Oops: Delta Airlines Loses Prized Westminster Show Dogs

A group of dog owners traveling from New York to Washington state following the prestigious Westminster Kennel Club Dog Show are peeved after Delta Airlines lost their dogs, Seattle’s KOMO News reported Thursday.

Passengers had just boarded Delta’s non-stop 4:05 p.m. flight from JFK International Airport to Seattle Sea-Tac when they noticed their prized pooches had not been loaded into the Boeing-737’s cargo hold.

“We suddenly realized our dogs aren’t on there, even though the stewardesses were telling us they were,” said Greg Gorder, a man who had been tasked with safely transporting his granddaughter’s standard poodle.

“We just wanted to establish that our dogs were still on there,” Groder said. “They couldn’t do it, wouldn’t do it.”

Passengers complained that the airline then made a tepid effort to resolve their frustrations and instead assured them the canines had been loaded.

Show dog owner Sarah Pearce told KOMO the plane then sat idly at the gate for an hour while owners waited for an answer, after insisting Delta employees confirm the location of the hounds.

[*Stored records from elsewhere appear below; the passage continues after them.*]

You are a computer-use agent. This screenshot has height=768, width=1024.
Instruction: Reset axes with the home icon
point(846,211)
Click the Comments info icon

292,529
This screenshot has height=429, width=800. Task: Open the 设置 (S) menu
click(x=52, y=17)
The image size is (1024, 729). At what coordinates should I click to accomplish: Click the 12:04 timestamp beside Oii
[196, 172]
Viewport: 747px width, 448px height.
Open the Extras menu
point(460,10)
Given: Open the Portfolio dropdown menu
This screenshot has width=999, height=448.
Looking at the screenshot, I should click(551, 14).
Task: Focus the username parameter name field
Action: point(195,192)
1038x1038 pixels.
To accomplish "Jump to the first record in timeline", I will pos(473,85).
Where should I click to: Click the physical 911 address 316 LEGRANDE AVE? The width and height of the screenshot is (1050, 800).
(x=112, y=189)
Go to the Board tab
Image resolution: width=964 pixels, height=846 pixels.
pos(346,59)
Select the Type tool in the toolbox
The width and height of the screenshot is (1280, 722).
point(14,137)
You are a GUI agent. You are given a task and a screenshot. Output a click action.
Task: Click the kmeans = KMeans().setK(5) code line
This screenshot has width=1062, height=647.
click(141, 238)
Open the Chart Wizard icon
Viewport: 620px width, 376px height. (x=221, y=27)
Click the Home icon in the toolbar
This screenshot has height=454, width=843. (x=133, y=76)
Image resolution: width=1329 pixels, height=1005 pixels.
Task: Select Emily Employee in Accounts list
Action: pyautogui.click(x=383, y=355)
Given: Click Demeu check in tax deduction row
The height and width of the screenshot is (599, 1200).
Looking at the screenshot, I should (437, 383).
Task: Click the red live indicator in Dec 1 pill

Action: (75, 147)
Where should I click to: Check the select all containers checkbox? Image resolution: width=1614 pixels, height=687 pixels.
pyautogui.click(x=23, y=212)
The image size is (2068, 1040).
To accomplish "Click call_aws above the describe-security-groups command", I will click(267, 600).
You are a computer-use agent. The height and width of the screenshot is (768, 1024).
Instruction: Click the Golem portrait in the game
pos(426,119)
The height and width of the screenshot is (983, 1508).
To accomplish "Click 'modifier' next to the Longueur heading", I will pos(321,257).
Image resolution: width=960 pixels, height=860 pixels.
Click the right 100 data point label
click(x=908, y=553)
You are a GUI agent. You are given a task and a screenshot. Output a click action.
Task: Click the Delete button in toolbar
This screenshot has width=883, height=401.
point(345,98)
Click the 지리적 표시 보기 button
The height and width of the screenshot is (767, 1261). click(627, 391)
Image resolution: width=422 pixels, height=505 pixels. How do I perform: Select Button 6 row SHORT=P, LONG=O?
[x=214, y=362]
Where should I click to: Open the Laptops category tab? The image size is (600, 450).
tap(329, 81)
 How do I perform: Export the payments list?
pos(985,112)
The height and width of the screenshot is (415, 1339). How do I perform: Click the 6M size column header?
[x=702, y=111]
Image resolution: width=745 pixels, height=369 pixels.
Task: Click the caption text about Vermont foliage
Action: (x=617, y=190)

“Once they realized they couldn’t find our dog and had no idea where they put him, we had to get off the plane and wait until they could find them,” Pearce said.

The passengers were reportedly then given a choice between going ahead, without knowing their dogs’ whereabouts, or choosing another flight. All owners with missing dogs decided against the former, and removed themselves from the plane.

“They didn’t know where the dogs were, period,” said Gorder.

The group reportedly waited for four hours before Delta finally delivered their distinguished furry friends. That’s when another owner, Jenny Dawson, found that her dog had actually been inside of cargo all along, and was en route to Washington… alone.

She was shocked when Delta delivered her an empty crate. “I was livid,” she told the ABC affiliate. “It was like, really, can you not look in there and see there is no dog?”

Delta Airlines spokesman Mike Thomas is disputing some of the passenger’s claims, and insists the dogs were never lost, but rather “in Delta’s constant care while the airline worked to re-accommodate both the customers and their animals.”

While no animals were harmed, Delta apologized for the blunder and offered those inconvenienced (and their dogs) a free hotel stay, a refund of the $200 fee charged for transporting dogs, VIP service at JFK, and cabin seats for the dogs on a return flight to Seattle.